### Material for the task
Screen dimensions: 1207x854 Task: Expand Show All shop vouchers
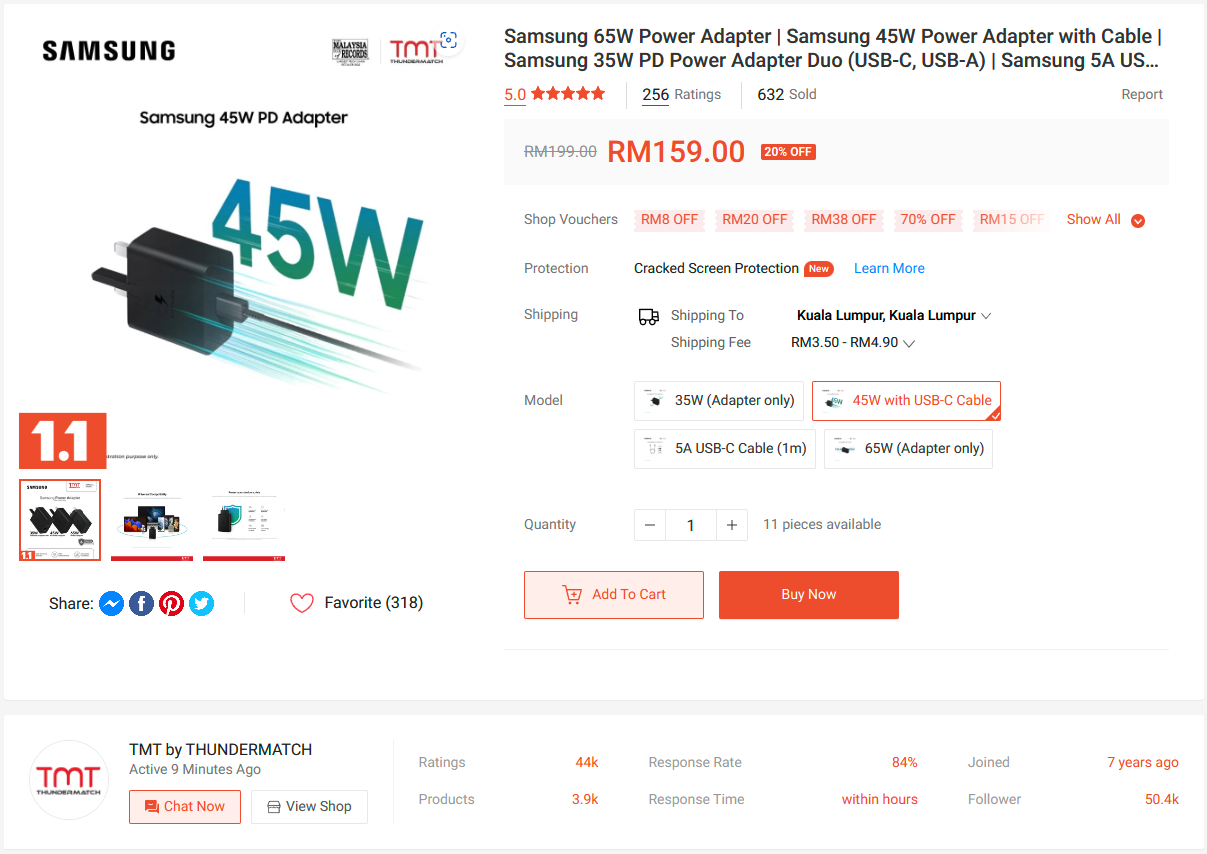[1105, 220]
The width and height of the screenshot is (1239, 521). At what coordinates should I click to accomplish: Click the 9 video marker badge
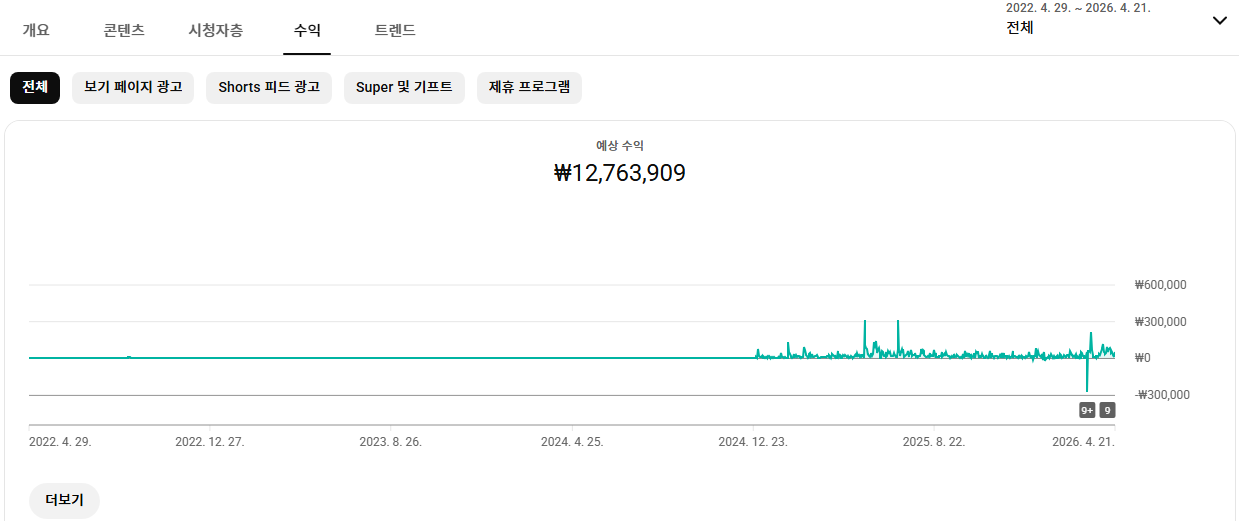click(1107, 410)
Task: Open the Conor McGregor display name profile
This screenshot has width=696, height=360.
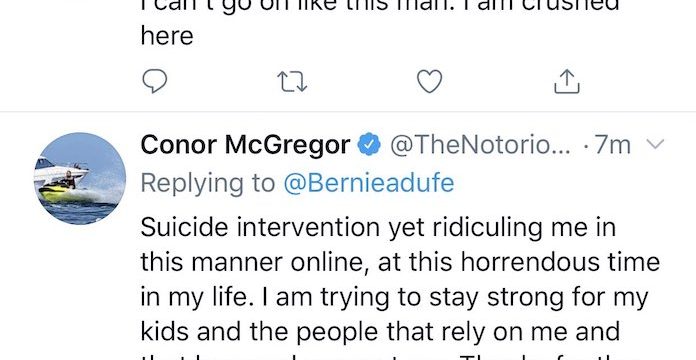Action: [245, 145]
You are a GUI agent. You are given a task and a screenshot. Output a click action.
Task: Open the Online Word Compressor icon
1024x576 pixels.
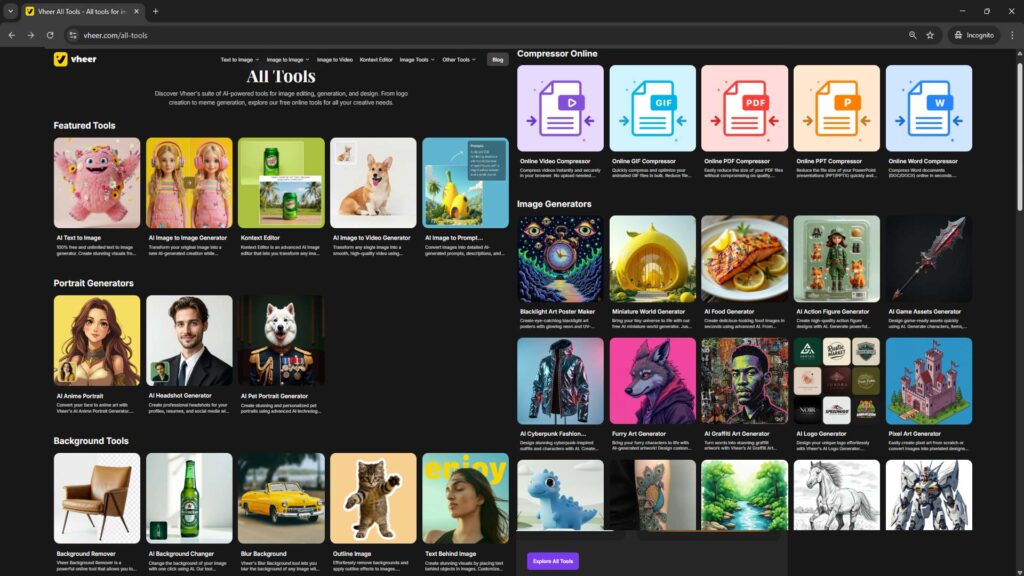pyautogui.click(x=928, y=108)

### What needs to be done
Your answer must contain the full data, repeated exactly, without pictures.

### Solution
Screen dimensions: 1207x854 Task: Expand Show All shop vouchers
[1105, 220]
The width and height of the screenshot is (1239, 521). At what coordinates should I click to accomplish: Click the 9 video marker badge
click(1107, 410)
Task: Open the Conor McGregor display name profile
This screenshot has width=696, height=360.
Action: [245, 145]
You are a GUI agent. You are given a task and a screenshot. Output a click action.
Task: Open the Online Word Compressor icon
1024x576 pixels.
pyautogui.click(x=928, y=108)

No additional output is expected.